Have you heard of a diet that allows you to eat unlimited portions of food? Well, if you haven’t, then here is the good news – the Dukan Diet. The Dukan Diet Meal Plan allows you to eat unlimited portions of 100 identified foods, which consists of 72 protein-rich foods and 28 types of vegetables that are allowed in the plan.
Gone are the days when we have to starve ourselves to lose weight. Gone are the days when we have to look at food from afar just to resist temptation. Gone are the days when we end up craving late at night and thinking about the food you tried to avoid all day.
Dr. Pierre Dukan created the Dukan Diet in the 1970s. This was inspired by his obese patient who said that he could give up eating anything except meat. The diet proved to give promising results as many of Dr. Dukan’s patient had remarkable weight loss results. Dr. Dukan then published a book entitled “The Dukan Diet” which was published in 32 countries worldwide.
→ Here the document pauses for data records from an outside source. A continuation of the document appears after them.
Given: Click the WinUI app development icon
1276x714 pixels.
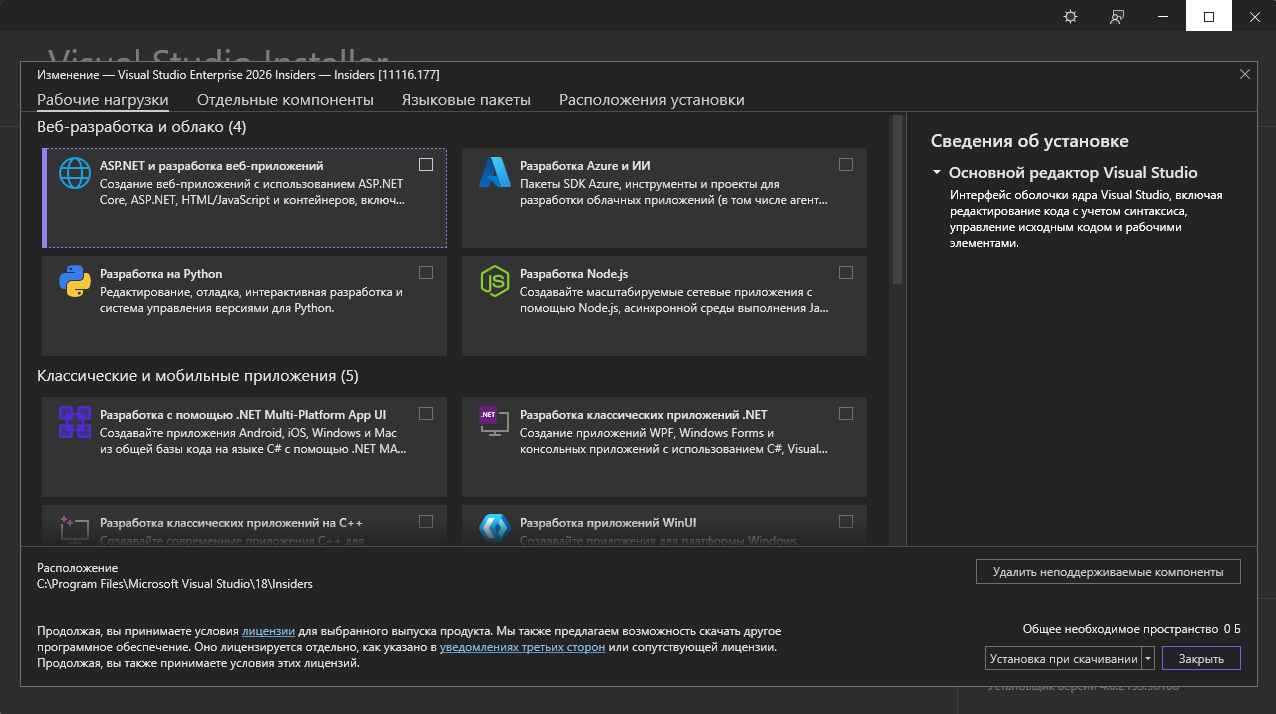Looking at the screenshot, I should (x=495, y=528).
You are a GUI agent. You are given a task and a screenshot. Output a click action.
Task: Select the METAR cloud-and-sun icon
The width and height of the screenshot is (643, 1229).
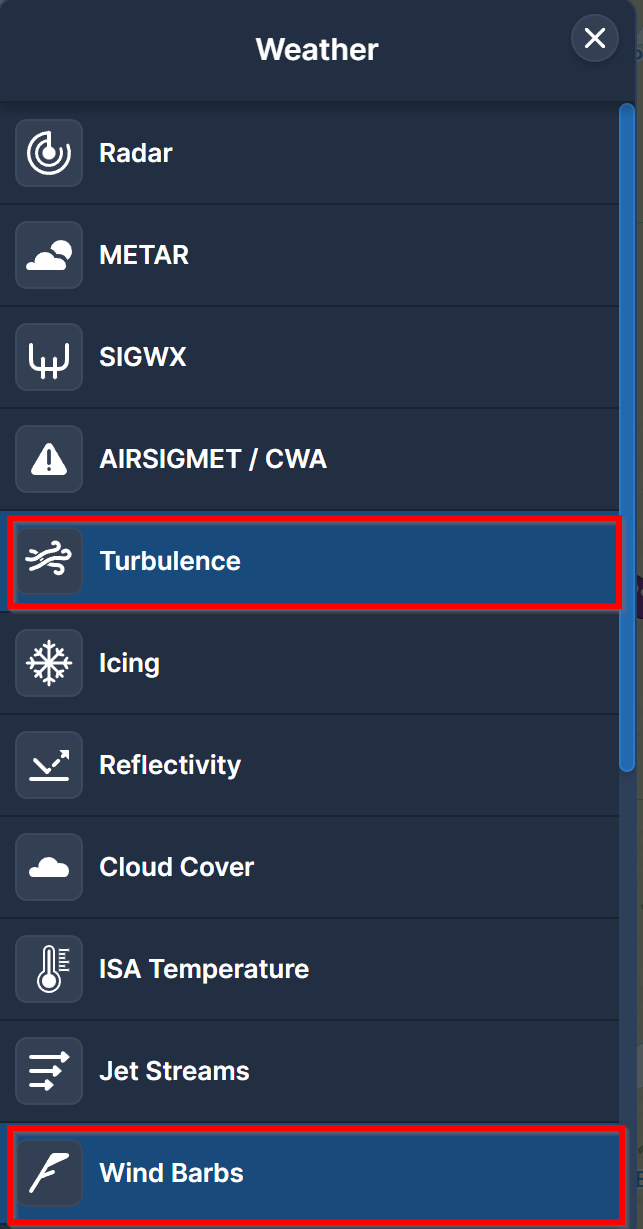coord(49,255)
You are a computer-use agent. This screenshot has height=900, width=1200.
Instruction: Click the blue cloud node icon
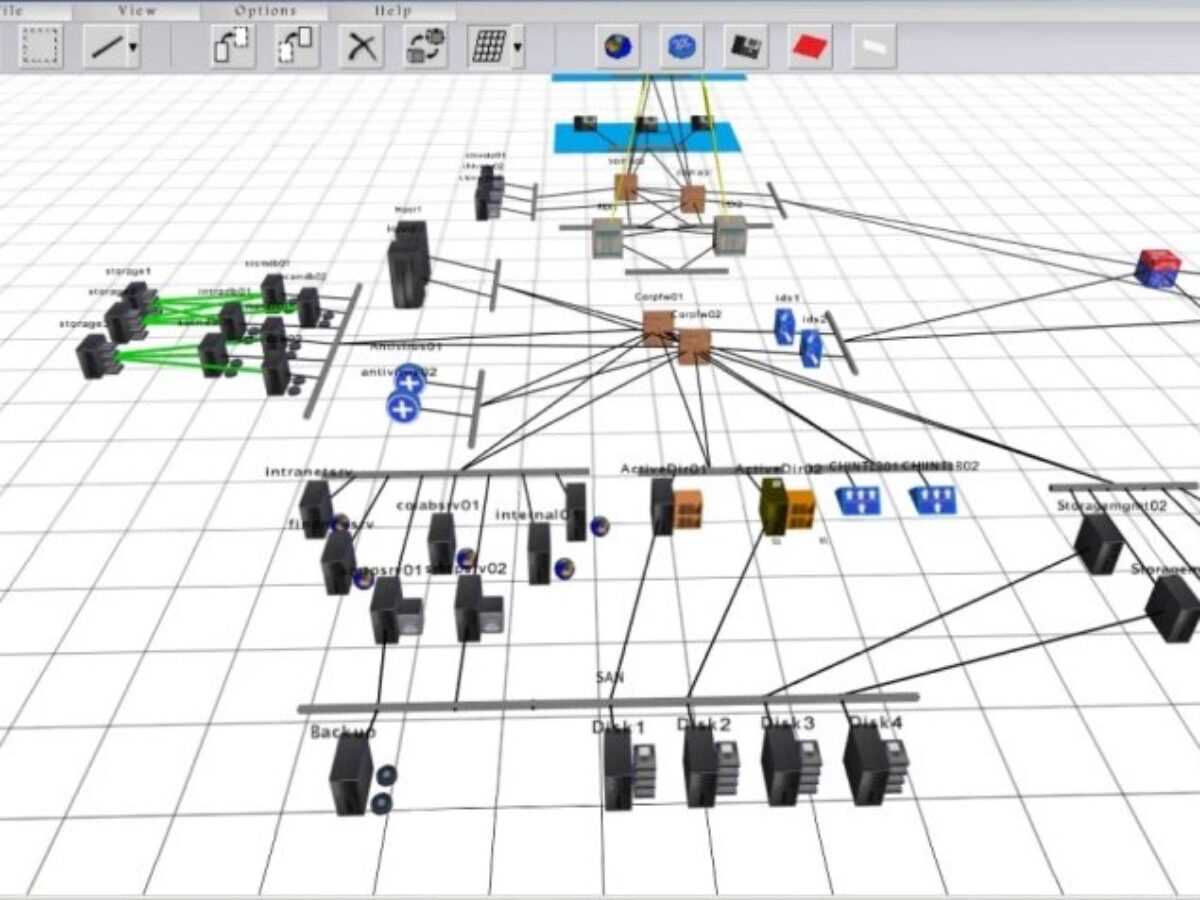(x=682, y=44)
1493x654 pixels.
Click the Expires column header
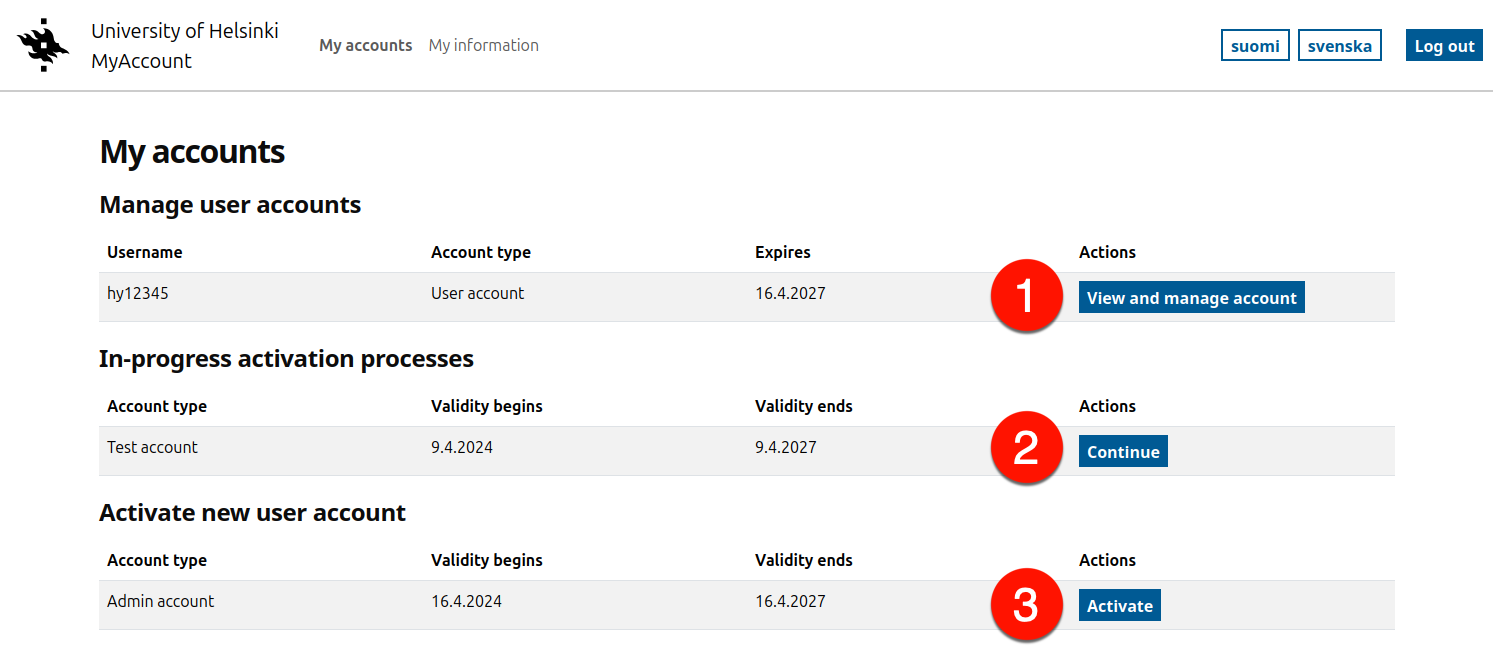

The book particularly gained popularity when reports said that Catherine, the Duchess of Cambridge, popularly also known as Kate Middleton, her sister Pippa Middleton, and her mother Carole Middleton were following this diet plan to maintain their figure, especially during the Duchess’ royal wedding.
If you’re curious about this diet, we dare you to read on.
The Dukan Diet Meal Plan consists of four phases:
The start of the diet begins by eating unlimited (yes, ‘UNLIMITED’ – such a happy word) lean protein for one to seven days paired with one and a half tablespoon of oat bran each day. Protein aids in fast and effective weight loss.
Lean meat from pork, chicken, and beef are good sources of proteins. Apart from lean meat, you can also consume meat alternatives including seafood, eggs, beans, and soybeans.
This phase can last for one to twelve months. The time difference varies on your target “true weight.” In this phase, you’ll have to alternately consume lean protein and starchy vegetables. Don’t forget the two tablespoons of oat bran because this is still part of the diet plan.
The next phase is the beginning of the maintenance phase. In this phase, you can eat unlimited lean protein such as meat and meat alternatives; vegetables such as potatoes, peas, and corns; selected carbohydrates such as oatmeal and brown rice; and healthy fats such as cheese and even avocados. You should dedicate one day for lean protein per week. You also have to take two and a half tablespoons of oat bran per day.
The length of this phase is variable. You have to check how many pounds you lost in the first and second phases and multiply it to five days.
The stabilization phase is the last phase of the Dukan Diet Meal Plan. You can simply follow the guidelines in the Consolidation Phase as long as you maintain your weight. However, you should increase your consumption of oat bran to three tablespoons per day.
The Dukan Diet Meal Plan is a healthy way to achieve your “true weight.” Dr. Dukan puts emphasis on true weight which is your ideal weight based on your age, weight loss history, and other factors. He recommends this diet to people who are overweight and wishes to slim down. However, he does not recommend anyone to go far beyond your ideal weight.
The Dukan Diet Meal Plan will only be effective if the guidelines are strictly followed. Just any other diet plans, it must also be accompanied by exercise and other healthy habits. If you want to take your “lose weight” bullet off your next New Year’s resolutions list, you better try this diet plan.